- [EXTRACTED TEXT]
In my first calculus test of the semester, I had to evaluate the following limit:
$$\lim\limits_{x\to0^-}\frac {\sin^2(\frac 1 x)\sin^3x} {x} \ .$$
My working
$$\because \lim\limits_{\theta\to0^-}\frac {\sin\theta} {\theta} = 1$$
\begin{align} \therefore \lim\limits_{x\to0^-}\frac {\sin^2(\frac 1 x)\sin^3x} {x} & = \lim\limits_{x\to0^-}\frac {\sin^2(\frac 1 x)\sin^3x} {(\frac 1 x)(\frac 1 x)(x)(x)(x)} \\[5 mm] & = (1)(1)(1)(1)(1) \\[5 mm] & = 1 \end{align}
Answer
For $$x \in (-\frac \pi 2, 0) \ ,$$
$$0 \leq \sin^2(\frac 1 x) \leq 1$$ and $$x < \sin x < 0 \ .$$
$$\implies 0 \leq \frac {\sin^2(\frac 1 x)\sin^3x} x \leq x^2$$
Then, by Squeeze Theorem,
$$\lim\limits_{x\to0^-}\frac {\sin^2(\frac 1 x)\sin^3x} {x} = 0$$
I have two questions.
Firstly, I understand largely how the actual answer was derived, but the problem is I do not understand why my method did not work. If anyone can point out where I have gone wrong and why/how I went wrong, that will be great :)

- [SUPPLIED DATA]
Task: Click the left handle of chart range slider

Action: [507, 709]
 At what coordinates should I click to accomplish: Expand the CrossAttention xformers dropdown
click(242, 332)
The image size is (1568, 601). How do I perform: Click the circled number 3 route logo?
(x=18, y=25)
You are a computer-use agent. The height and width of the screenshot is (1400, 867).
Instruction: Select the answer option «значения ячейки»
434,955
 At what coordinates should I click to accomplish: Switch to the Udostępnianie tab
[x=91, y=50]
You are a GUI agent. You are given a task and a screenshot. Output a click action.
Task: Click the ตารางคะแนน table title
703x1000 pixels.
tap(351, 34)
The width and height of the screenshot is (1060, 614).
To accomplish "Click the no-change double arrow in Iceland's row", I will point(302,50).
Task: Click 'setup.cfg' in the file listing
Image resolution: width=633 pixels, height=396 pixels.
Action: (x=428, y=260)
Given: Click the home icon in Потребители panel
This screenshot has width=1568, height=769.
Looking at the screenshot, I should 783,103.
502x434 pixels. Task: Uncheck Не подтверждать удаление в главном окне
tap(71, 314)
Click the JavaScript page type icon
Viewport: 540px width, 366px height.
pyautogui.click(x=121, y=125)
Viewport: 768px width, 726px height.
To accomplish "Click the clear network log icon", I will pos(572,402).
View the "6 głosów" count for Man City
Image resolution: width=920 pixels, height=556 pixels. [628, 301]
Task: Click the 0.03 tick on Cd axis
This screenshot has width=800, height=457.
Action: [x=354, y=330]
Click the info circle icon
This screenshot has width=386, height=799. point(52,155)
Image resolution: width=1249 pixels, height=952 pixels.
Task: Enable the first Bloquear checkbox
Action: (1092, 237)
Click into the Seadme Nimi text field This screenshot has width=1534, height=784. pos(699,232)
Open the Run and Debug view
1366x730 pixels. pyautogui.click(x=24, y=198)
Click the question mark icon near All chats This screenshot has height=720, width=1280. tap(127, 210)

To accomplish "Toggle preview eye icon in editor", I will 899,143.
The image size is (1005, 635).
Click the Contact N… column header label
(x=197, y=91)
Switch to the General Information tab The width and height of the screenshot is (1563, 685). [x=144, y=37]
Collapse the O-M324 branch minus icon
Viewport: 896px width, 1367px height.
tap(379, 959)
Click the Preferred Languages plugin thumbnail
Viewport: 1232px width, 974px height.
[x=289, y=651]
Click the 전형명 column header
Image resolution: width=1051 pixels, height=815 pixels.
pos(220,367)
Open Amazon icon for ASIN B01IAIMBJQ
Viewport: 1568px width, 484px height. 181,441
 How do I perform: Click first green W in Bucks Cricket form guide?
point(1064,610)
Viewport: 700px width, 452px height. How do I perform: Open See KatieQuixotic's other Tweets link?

- [WRITTEN TASKS]
• 1. Print the lines of the listing exactly as they appear, starting at its first line and stopping after the line that contains "(x=18, y=25)".
• 2. Continue the post about evaluating the one-sided limit from where it stops.

- [RESULTS BY TASK]
• 1.
Task: Click the left handle of chart range slider

Action: [507, 709]
 At what coordinates should I click to accomplish: Expand the CrossAttention xformers dropdown
click(242, 332)
The image size is (1568, 601). How do I perform: Click the circled number 3 route logo?
(x=18, y=25)

• 2.
Secondly, with regards to the actual answer, the only thing I still do not get is how the lower bound for $x$ was obtained. I understand that since we are taking the limit as $x \rightarrow 0^-$, the upper bound should be $0$, but I am not sure how the $-\frac \pi 2$ came about.
Edit
So following several comments from the community, it turns out this part of the question really was not that hard after all. On the bright side, I am probably never getting such a question wrong again :)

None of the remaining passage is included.